ExpressVPN закрыла уязвимость на Windows, оставлявшую RDP-трафик незашифрованным

ExpressVPN выпустила обновление для своего приложения на Windows, чтобы устранить уязвимость, из-за которой трафик, проходящий через протокол удалённого рабочего стола (Remote Desktop Protocol, или RDP), оставался незащищённым. Если вы пользуетесь ExpressVPN на Windows, рекомендуется как можно скорее установить версию 12.101.0.45 — особенно если вы работаете с RDP или другим трафиком через TCP-порт 3389.

Об уязвимости и её устранении компания рассказала в своем блоге ранее на этой неделе. Согласно публикации, независимый исследователь под псевдонимом Adam-X 25 апреля сообщил о проблеме в рамках программы "охоты на баги" ExpressVPN. Он заметил, что в релиз приложения случайно попал служебный отладочный код, который делал трафик через порт 3389 (чаще всего используется для удалённого рабочего стола в Windows) незащищённым. Спустя примерно пять дней ExpressVPN выпустила исправление в версии 12.101.0.45.

В компании подчёркивают: вероятность эксплуатации уязвимости была крайне низкой. Злоумышленник не только должен был знать о баге, но и как-то убедить пользователя отправить сетевой запрос по RDP (или другому трафику на порт 3389). Даже если бы атака удалась, максимум, что увидел бы атакующий — настоящий IP-адрес пользователя, но не данные, которые он пересылал.

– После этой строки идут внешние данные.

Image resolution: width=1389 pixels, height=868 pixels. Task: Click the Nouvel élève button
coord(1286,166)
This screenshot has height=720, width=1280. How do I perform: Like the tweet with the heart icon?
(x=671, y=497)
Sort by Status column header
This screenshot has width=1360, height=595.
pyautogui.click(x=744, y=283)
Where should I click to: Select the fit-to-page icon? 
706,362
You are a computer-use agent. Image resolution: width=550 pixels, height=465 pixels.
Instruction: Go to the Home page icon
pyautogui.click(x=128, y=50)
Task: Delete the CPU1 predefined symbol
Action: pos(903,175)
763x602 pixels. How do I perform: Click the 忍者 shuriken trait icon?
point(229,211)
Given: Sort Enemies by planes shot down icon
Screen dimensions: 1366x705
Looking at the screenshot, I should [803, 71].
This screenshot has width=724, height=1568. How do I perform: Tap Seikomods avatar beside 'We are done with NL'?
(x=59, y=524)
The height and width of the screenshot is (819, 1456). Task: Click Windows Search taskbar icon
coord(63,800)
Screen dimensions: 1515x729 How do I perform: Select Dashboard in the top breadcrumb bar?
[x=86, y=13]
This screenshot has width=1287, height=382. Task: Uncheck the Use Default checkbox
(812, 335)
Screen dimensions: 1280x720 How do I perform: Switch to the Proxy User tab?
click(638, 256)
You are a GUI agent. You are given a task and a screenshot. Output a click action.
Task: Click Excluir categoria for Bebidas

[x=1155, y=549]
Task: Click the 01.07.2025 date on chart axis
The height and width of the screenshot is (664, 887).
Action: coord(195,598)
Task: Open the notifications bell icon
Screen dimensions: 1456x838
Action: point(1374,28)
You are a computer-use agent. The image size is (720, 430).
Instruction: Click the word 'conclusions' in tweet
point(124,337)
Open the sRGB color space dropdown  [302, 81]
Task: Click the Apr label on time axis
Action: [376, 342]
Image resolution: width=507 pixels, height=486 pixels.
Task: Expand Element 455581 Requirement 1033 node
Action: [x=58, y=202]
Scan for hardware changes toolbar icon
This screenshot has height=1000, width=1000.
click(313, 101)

Хотя степень опасности невелика, ExpressVPN показала, как нужно реагировать на слабые места: быстрое обновление, поддержка программы поиска ошибок и внедрение новых защитных мер. В частности, теперь компания добавила автоматические тесты, чтобы подобный служебный код случайно не попадал в релизную версию. Вместе с недавним независимым аудитом конфиденциальности, проведённым в 2025 году, всё это указывает на то, что провайдер внимательно следит за безопасностью.